Hoy es 12 de agosto de 2020, un día significativo, pues recordamos un año más de la creación de la provincia Gran Chaco, dispuesto en el año de 1876 durante el Gobierno de Hilarión Daza.
Creo que las formalidades de fechas, y las referencias históricas, son insustanciales cuando se trata de evocar los sentimientos más profundos e íntimos que revoletean no sólo en la mente, sino en el corazón.
Pues el Gran Chaco, no deviene desde el año 1876, sino siempre ha estado ahí, con su belleza singular, con sus personajes inolvidables, los nacidos y no nacidos en el lugar, con sus aromas singulares, el Río Pilcomayo, la Serranía del Aguarague, su impactante belleza vegetal (no hay cosa más bonita que el contemplar un lapacho florecido o el Río Pilcomayo en el mes de agosto) sus magnánimas riquezas hidrocarburíferas y gasíferas.
Me encuentro hace veintiocho días en Alto Obrajes, en un Centro de Aislamiento por el covid-19, frente a unos amplios ventanales que me permite degustar visualmente de las montañas tan propias de la ciudad de La Paz…pero escuchando la música en homenaje a Fray Quebracho interpretado por Yalo Cuellar pienso con tanta intensidad en el Chaco, cierro los ojos, y espiritualmente me traslado a un lugar tan significativo para mi existencia, y seguramente para los miles de chaqueños que viven en Yacuiba, Caraparí o Villa Montes.
Respiré aire chaqueño durante siete años en Villa Montes (2010 – 2017), tierra que me encanta lo indecible, si los humanos tuviésemos que elegir el lugar por donde ingresar a este maravilloso mundo para establecer nuestra residencia temporal, sin duda elegiría ingresar por Villa Montes.
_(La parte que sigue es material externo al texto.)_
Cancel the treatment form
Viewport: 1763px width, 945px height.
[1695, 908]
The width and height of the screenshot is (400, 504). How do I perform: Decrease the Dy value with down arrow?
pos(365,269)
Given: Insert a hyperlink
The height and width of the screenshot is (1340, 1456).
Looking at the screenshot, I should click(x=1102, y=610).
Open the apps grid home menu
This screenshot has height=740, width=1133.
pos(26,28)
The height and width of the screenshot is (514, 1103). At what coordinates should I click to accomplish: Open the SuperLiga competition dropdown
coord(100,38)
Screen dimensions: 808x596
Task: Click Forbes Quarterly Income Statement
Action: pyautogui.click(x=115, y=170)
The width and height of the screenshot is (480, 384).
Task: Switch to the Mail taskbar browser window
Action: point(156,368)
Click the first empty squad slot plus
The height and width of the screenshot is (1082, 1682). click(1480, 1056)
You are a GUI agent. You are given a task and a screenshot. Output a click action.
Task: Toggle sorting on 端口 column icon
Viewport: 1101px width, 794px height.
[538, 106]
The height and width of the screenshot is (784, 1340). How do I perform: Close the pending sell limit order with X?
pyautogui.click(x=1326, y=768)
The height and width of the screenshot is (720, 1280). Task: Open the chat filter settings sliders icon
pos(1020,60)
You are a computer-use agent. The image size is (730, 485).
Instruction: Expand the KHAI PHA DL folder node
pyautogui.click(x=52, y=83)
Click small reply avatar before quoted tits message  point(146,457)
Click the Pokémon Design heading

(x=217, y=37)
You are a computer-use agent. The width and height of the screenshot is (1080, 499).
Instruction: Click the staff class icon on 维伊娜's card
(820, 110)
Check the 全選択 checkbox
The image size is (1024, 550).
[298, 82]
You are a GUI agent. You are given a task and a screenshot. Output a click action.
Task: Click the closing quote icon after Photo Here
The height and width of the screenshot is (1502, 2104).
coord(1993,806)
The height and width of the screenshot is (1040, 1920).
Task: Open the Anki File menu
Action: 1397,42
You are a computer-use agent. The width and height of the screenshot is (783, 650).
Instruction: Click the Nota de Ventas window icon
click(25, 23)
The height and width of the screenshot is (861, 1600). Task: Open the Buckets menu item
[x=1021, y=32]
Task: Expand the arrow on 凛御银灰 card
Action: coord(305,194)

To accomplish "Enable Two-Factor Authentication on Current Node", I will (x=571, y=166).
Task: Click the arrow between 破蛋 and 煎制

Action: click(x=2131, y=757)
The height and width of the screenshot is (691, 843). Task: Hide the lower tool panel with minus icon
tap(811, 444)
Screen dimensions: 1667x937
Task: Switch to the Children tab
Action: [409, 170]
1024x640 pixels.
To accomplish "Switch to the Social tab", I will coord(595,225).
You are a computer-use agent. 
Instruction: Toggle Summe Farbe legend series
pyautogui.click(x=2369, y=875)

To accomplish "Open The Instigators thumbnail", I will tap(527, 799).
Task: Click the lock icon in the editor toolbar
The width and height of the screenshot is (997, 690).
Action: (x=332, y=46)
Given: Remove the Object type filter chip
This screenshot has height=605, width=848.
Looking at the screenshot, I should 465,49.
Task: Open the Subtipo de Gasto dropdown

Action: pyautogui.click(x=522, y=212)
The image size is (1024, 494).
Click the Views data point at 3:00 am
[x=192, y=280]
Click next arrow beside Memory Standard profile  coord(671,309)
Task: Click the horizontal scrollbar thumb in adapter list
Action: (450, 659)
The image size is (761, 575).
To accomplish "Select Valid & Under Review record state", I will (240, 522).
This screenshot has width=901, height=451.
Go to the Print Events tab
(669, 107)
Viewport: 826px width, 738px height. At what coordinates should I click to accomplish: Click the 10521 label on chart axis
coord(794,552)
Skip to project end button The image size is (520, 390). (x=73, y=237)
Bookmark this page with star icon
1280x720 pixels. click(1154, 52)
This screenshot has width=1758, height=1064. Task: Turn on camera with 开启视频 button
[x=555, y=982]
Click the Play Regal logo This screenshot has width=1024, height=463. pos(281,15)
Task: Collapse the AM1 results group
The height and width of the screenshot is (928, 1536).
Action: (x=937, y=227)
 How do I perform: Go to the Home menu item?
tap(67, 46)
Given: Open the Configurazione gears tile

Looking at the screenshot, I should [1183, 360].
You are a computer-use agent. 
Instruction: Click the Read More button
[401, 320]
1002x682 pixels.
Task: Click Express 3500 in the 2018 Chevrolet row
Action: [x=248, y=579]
Conocí por primera vez el Chaco, concretamente Villa Montes el año 2010, me establecí, viví y conviví al tono de los sueños y expectativas de la tierra chaqueña, tuve la oportunidad de conocer cada rincón de la tierra chaqueña, Yacuiba, Caraparí y Villa Montes, y cada recorrido fue un lazo más que me unió al Chaco. En algún momento alguien me dijo que la tierra chaqueña “agarra”, y en verdad que agarra, es pues prácticamente imposible dejar de pensar en ese lugar tan significativo en el sur de nuestro país, y ni qué decir, cuando si por alguna circunstancia llegan a tus oídos alguna chacarera, una cueca chaqueña un chamame, te vuelves en un mar de sentimientos.
Creo que, en esta fecha, más que echar denostaciones en contra de quienes tuvieron las riendas de su desarrollo en antaño, debe ser sobre todo para ver con apasionamiento el horizonte, el futuro que deben construir la mujer y el varón chaqueñ@s. Considero que ésta debe ser una fecha para volcar el compromiso y toda la querencia para contribuir al desarrollo de la gran tierra chaqueña. Ahora el Chaco espera lo mejor de sus [email protected],
Es menester sin embargo, hacer referencia a la importancia de la tierra chaqueña, al haberse constituido en la primera Región Autónoma del país, bueno este es un camino sin retorno, dadas las peculiaridades de la Provincia Gran Chaco, su riqueza hidrocarburífera que aporta recursos para todo el país (aún en estos tiempos de pandemia), la valentía de su pobladores, esa decisión indubitable de avanzar por esta andadura que llevará a materializar un mañana más promisorio.
Ya estos momentos duros pandemia, covid – 19, crisis política, pasarán, entonces habrá que estar preparados para construir un mañana promisorio para el Chaco Tarijeño.